Texte présenté:

——————————

Je bafouille un: "non non, j'ai aucun problème". Pire, je crois utile d'ajouter, sans la moindre arrière-pensée, sans malignité : "je croyais que vous aviez besoin de monnaie pour téléphoner".
Et là, le type, il me fait: "pourquoi, t'as d'l'argent?"
"Ah non, j'ai pas d'argent". Ce qui était vrai. Et je pense que le type m'a cru, parce que c'était en effet crédible. D'ailleurs, l'argent ne semblait pas l'intéresser.
Je poursuis mon chemin, donc. Vers l'impasse, le mur, au bout d'un chemin caillouteux, avec quelques touffes d'herbes. Mur que j'avais pas vu. Puisque je passais jamais par là. Et les deux types me rejoignent, j'allais dire bien évidemment. Mais non, c'était pas évident, pas absolument prévisible, a priori.
 Le gars, celui qu'était en verve de conversation, me dit: "attends un peu, on va discuter, là. T'es sûr que t'as pas un problème? On dirait que t'as un problème".
"Non non, vraiment, j'ai pas de problème, je vous assure, tout va bien..."

——————————

Données de localisation des mots et des éléments

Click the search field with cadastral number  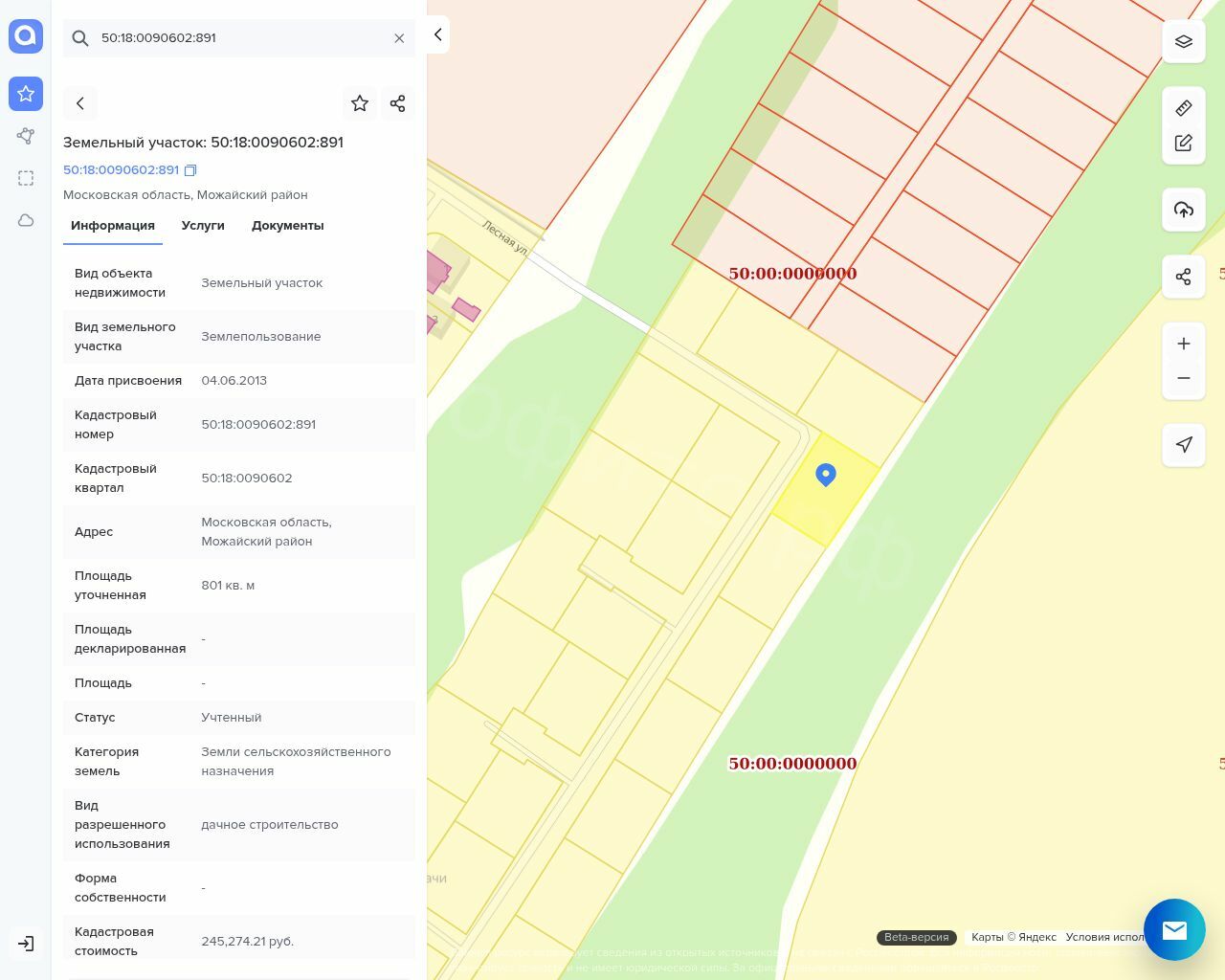pyautogui.click(x=239, y=38)
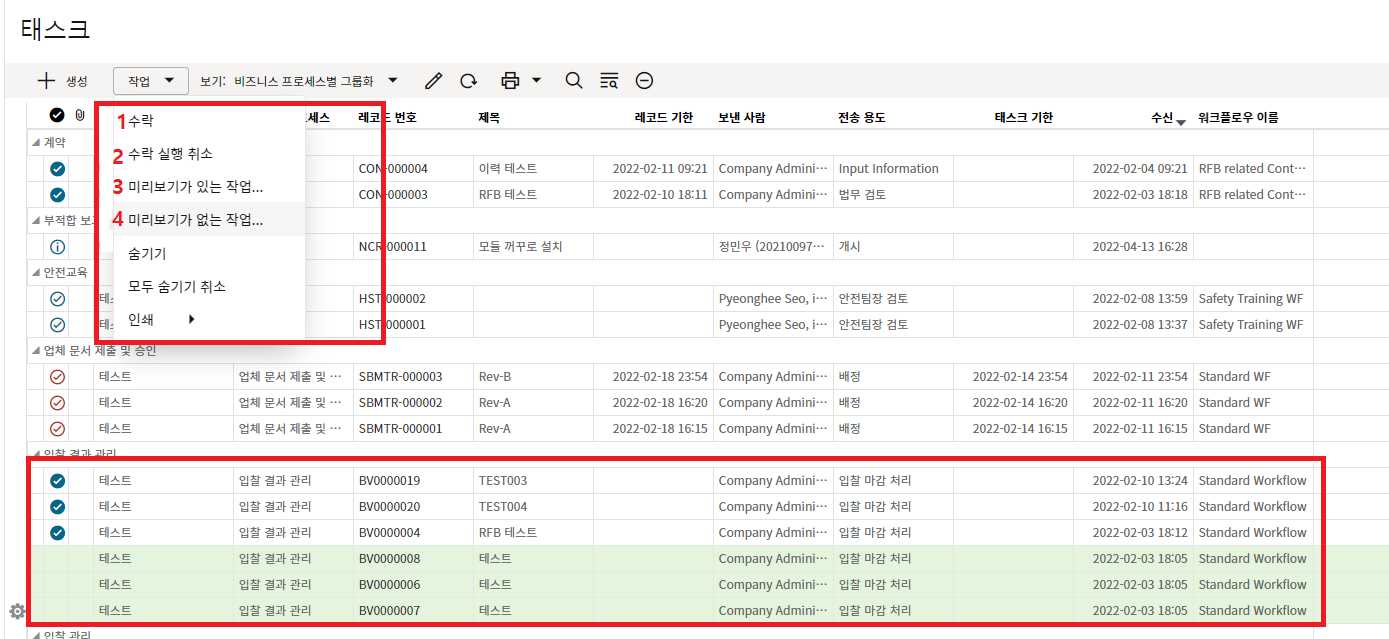1389x639 pixels.
Task: Click the circled minus icon in toolbar
Action: point(645,81)
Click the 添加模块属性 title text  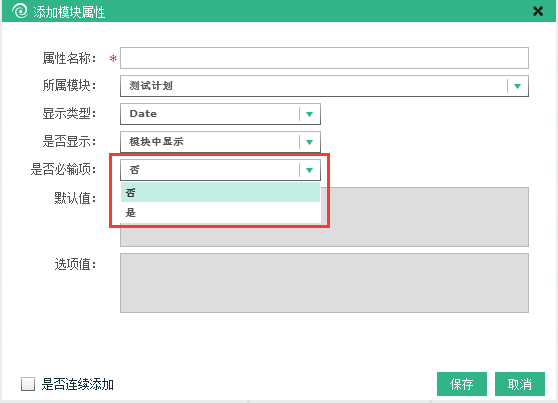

——————————

Consignes et exercices:
1. Répondez aux questions suivantes d'après le récit.
(a) De quoi la personne qui raconte croyait-elle que son interlocuteur avait besoin ?
(b) Où se trouve le mur vers lequel elle se dirige ?
(c) Combien de types la rejoignent ?
2. Recopiez fidèlement tout le passage du récit, depuis « Je poursuis mon » jusqu'à « prévisible, a priori. ».

Réponses attendues:
1.
(a) De monnaie pour téléphoner.
(b) Au bout d'un chemin caillouteux, avec quelques touffes d'herbes.
(c) Deux.

2.
Je poursuis mon chemin, donc. Vers l'impasse, le mur, au bout d'un chemin caillouteux, avec quelques touffes d'herbes. Mur que j'avais pas vu. Puisque je passais jamais par là. Et les deux types me rejoignent, j'allais dire bien évidemment. Mais non, c'était pas évident, pas absolument prévisible, a priori.